Roma, 13 giugno 2025 – La vera sorpresa del recente referendum sulla cittadinanza non sta tanto nel mancato raggiungimento del quorum, prevedibile in un clima generale di apatia politica, quanto nel dato politico profondo che emerge dal voto. Inaspettatamente, molti elettori di sinistra hanno espresso un “no” deciso al dimezzamento del requisito di residenza per gli immigrati, dimostrando come anche il fronte progressista non sia immune alle paure e ai pregiudizi che spesso animano il dibattito pubblico sull’immigrazione.

La percentuale è chiara: il 34,5% di chi è andato ai seggi ha bocciato una proposta apparentemente moderata, quella di ridurre da dieci a cinque anni il tempo necessario per richiedere la cittadinanza italiana, mantenendo comunque requisiti rigorosi come la conoscenza della lingua, l’assenza di precedenti penali e la stabilità economica. Una proposta avanzata da +Europa, sostenuta da un ampio schieramento di centrosinistra e associazioni, e che nelle intenzioni avrebbe dovuto mandare un forte segnale politico al governo Meloni.

Invece, il segnale è tornato indietro come un boomerang. Non tanto perché il quorum non è stato raggiunto, quanto perché quel “no” è arrivato anche da settori insospettabili: molti iscritti al sindacato, lavoratori tradizionalmente sensibili alle lotte per i diritti, hanno scelto di respingere l’idea di facilitare l’accesso alla cittadinanza agli stranieri. Questo è il vero elemento politico che dovrebbe far riflettere i dirigenti del centrosinistra.

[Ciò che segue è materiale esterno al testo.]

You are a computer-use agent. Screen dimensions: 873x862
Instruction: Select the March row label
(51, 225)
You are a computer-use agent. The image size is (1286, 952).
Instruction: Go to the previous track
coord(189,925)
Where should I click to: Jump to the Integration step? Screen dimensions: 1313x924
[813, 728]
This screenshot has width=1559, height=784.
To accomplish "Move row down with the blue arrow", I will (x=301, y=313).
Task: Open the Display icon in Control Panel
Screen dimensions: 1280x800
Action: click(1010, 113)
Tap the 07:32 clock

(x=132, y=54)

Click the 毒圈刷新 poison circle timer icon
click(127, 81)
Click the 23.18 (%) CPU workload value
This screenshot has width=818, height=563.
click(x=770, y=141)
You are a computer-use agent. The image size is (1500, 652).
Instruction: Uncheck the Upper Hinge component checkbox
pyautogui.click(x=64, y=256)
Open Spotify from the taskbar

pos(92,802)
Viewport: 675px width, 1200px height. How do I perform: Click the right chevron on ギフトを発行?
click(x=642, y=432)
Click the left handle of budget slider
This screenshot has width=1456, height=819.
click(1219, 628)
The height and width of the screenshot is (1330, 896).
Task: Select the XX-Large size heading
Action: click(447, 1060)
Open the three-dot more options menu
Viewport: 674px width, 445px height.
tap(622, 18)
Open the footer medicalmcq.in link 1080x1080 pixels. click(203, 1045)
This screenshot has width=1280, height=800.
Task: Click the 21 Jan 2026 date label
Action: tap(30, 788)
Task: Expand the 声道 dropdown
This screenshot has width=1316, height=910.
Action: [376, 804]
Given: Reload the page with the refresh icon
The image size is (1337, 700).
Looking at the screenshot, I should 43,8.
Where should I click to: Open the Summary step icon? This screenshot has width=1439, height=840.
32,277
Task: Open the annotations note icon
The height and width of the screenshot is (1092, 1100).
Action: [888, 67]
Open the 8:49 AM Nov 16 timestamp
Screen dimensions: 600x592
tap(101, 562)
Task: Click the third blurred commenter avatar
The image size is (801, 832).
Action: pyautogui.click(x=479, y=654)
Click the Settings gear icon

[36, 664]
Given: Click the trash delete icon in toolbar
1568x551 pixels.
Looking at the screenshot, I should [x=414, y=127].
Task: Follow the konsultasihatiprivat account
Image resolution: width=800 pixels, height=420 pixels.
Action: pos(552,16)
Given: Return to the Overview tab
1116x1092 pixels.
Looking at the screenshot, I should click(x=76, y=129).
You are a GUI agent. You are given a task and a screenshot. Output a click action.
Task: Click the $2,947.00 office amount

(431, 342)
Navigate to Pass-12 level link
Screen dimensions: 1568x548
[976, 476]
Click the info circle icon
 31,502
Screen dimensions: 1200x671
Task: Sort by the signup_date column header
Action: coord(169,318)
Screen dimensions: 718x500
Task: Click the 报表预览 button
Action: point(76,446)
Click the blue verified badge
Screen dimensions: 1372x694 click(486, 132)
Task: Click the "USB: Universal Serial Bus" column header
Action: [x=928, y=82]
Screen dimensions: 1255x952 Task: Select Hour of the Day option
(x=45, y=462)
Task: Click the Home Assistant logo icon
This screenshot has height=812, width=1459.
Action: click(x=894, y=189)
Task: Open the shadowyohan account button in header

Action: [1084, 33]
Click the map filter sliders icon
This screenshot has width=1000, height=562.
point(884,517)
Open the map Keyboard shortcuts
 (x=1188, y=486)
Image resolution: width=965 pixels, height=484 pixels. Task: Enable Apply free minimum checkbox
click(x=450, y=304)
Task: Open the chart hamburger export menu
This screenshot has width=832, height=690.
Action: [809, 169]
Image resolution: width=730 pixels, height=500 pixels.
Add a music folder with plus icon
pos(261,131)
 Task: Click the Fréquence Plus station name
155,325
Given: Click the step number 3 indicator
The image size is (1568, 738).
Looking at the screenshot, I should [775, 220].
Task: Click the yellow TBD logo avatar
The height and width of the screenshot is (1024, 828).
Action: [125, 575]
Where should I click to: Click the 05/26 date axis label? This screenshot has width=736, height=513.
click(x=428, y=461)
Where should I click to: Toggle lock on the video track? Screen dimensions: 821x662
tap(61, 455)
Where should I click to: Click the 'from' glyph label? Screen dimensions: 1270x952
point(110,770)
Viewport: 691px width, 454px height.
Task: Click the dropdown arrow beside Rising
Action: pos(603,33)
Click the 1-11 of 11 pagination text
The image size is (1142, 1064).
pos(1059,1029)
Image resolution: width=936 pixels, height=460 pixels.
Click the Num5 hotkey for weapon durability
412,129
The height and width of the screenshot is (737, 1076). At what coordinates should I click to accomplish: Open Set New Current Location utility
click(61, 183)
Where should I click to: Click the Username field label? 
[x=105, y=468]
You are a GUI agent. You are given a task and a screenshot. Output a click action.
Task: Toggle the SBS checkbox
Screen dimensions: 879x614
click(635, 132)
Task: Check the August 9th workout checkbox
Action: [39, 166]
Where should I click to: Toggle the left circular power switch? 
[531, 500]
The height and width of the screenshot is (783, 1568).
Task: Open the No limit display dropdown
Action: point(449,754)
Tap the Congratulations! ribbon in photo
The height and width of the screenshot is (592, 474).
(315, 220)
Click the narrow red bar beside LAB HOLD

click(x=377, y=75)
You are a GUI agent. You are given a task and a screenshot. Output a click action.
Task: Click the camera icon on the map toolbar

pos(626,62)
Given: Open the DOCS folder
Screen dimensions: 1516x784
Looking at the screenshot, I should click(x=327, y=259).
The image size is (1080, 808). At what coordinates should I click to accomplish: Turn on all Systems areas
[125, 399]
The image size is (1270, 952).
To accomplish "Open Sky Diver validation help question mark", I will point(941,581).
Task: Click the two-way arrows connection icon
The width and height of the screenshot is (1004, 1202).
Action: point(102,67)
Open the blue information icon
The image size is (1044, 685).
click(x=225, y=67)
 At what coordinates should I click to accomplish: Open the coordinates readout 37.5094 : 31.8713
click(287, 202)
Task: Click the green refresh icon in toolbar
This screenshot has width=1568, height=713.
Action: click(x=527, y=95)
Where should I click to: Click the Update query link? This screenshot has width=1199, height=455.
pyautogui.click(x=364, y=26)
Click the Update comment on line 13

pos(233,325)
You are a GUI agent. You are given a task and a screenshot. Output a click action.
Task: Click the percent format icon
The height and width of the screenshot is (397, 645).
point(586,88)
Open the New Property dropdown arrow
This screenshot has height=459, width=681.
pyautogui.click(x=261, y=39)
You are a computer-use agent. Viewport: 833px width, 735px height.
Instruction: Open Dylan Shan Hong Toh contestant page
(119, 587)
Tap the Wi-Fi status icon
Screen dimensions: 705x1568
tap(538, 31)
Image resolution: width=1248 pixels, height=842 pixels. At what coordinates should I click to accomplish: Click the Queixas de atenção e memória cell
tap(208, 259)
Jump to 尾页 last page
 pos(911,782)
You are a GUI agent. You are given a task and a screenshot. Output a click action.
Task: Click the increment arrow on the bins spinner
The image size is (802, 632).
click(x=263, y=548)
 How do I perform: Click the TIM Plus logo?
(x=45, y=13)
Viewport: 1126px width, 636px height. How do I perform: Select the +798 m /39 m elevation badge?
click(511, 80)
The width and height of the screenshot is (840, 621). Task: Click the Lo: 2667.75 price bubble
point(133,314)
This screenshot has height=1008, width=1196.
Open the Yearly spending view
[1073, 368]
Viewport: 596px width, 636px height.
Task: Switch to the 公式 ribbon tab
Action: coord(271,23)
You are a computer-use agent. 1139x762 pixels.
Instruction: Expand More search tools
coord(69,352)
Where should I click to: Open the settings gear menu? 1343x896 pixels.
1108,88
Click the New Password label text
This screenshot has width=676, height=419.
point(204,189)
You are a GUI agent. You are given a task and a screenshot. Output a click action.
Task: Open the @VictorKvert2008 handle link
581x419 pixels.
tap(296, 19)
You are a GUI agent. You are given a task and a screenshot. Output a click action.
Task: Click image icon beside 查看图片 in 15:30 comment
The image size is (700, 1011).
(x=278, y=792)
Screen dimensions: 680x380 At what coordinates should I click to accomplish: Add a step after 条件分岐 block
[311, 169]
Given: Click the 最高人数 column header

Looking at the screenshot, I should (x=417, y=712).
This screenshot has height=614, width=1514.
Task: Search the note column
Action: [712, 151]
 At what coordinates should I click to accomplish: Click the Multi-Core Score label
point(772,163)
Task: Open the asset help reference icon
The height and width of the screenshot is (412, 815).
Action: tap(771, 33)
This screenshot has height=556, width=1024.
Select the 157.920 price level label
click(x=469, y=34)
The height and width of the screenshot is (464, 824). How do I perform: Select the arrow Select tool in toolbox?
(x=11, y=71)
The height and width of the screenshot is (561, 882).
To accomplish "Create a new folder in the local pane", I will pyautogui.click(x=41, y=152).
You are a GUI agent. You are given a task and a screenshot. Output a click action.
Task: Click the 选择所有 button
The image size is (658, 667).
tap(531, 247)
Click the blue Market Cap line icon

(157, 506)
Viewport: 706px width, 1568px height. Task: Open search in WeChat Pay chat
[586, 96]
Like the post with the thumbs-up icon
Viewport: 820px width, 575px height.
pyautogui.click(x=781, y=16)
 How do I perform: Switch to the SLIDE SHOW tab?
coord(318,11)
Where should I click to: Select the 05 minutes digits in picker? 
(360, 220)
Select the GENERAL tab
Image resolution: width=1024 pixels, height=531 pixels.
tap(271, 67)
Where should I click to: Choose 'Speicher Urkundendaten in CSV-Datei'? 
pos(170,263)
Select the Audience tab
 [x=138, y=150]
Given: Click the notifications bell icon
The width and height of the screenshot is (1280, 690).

Perché accade questo? Certamente, pesano anni di narrazione negativa sull’immigrazione, spesso alimentata da forze politiche di destra ma anche da una certa incertezza del centrosinistra stesso nel trattare la questione. Si è forse sottovalutata la complessità del tema, pensando che bastasse una campagna di sensibilizzazione basata esclusivamente sui valori della solidarietà e dell’accoglienza. Ma molti cittadini di sinistra vivono sulla propria pelle le difficoltà economiche e sociali, e in assenza di politiche più ampie di integrazione, anche loro possono percepire l’immigrazione come una minaccia, più che una risorsa.

Questa “rivolta silenziosa” di una parte della base progressista dovrebbe indurre il centrosinistra a un serio ripensamento. Non si tratta di rinunciare ai propri principi, ma di elaborare una strategia politica e comunicativa più efficace e coerente, capace di rassicurare e coinvolgere anche chi oggi si sente insicuro. È tempo di comprendere che solidarietà e sicurezza, integrazione e giustizia sociale non sono concetti opposti, ma possono e devono andare di pari passo.

Se questa lezione verrà imparata, il fallimento di questo referendum potrebbe trasformarsi per gli elettori progressisti in un’opportunità preziosa per affrontare finalmente in maniera più equilibrata e realistica la questione dell’immigrazione e della cittadinanza in Italia.